What needs to be done -
Below are the records; reproduce all of them exactly but without any images.

Saved entries:
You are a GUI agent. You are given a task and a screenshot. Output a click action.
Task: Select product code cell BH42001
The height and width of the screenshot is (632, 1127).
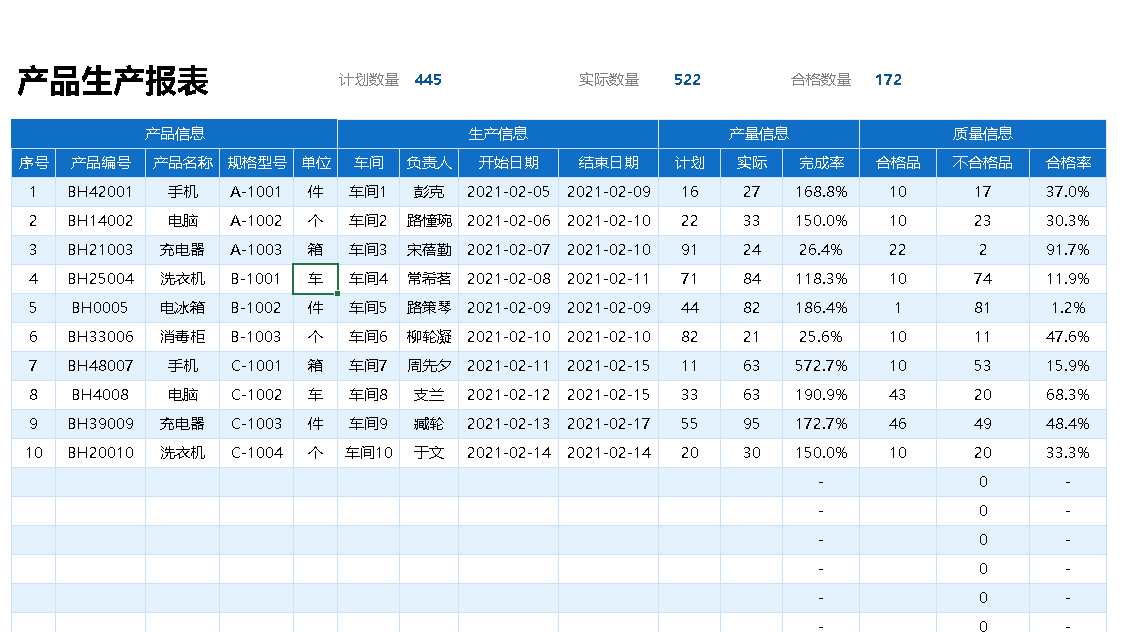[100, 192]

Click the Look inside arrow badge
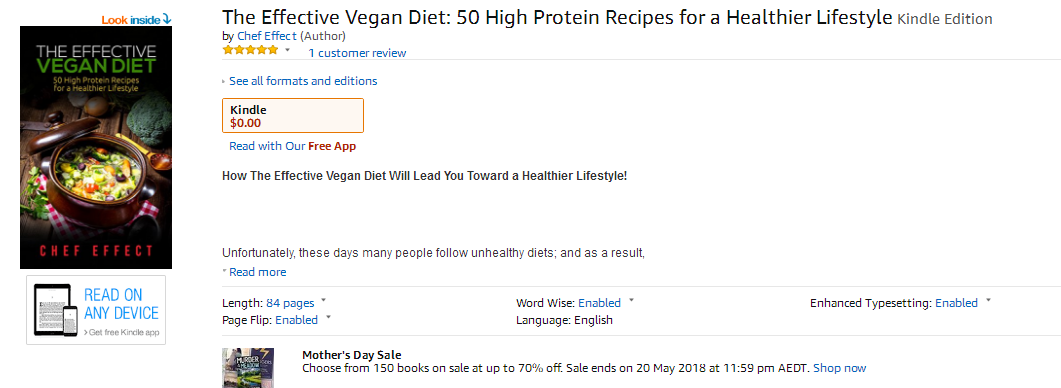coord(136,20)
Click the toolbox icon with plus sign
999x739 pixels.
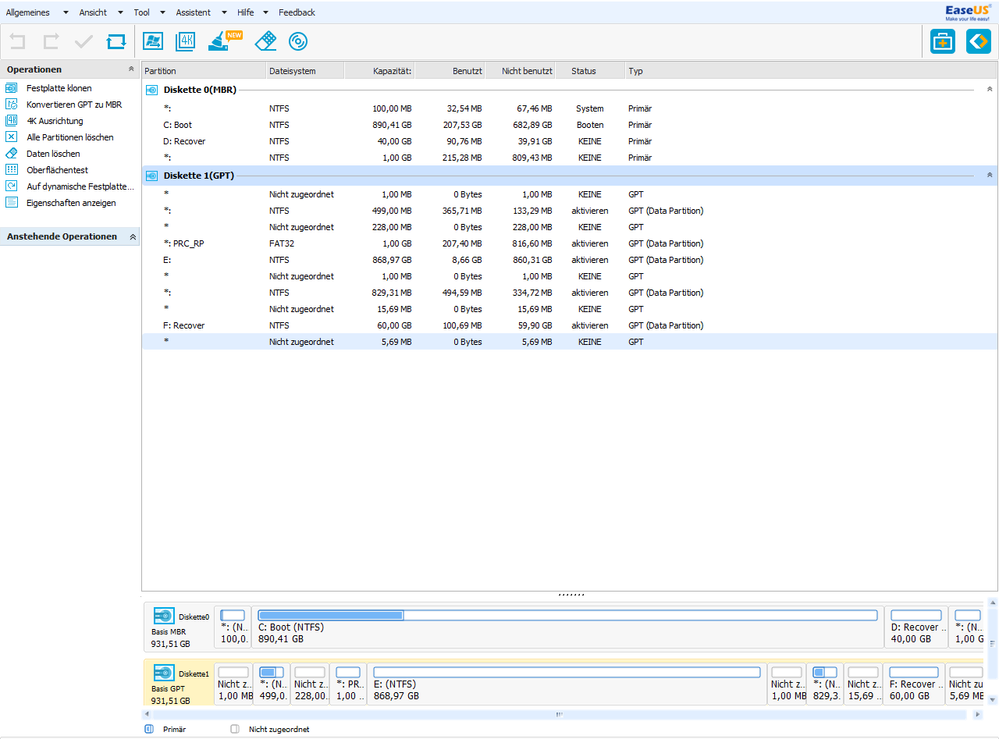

Problem solution -
You are a GUI agent. You are given a task and a screenshot. Output a click action.
Task: Select product code cell BH42001
The height and width of the screenshot is (632, 1127).
[100, 192]

Click the Look inside arrow badge
coord(136,20)
Click the toolbox icon with plus sign
999x739 pixels.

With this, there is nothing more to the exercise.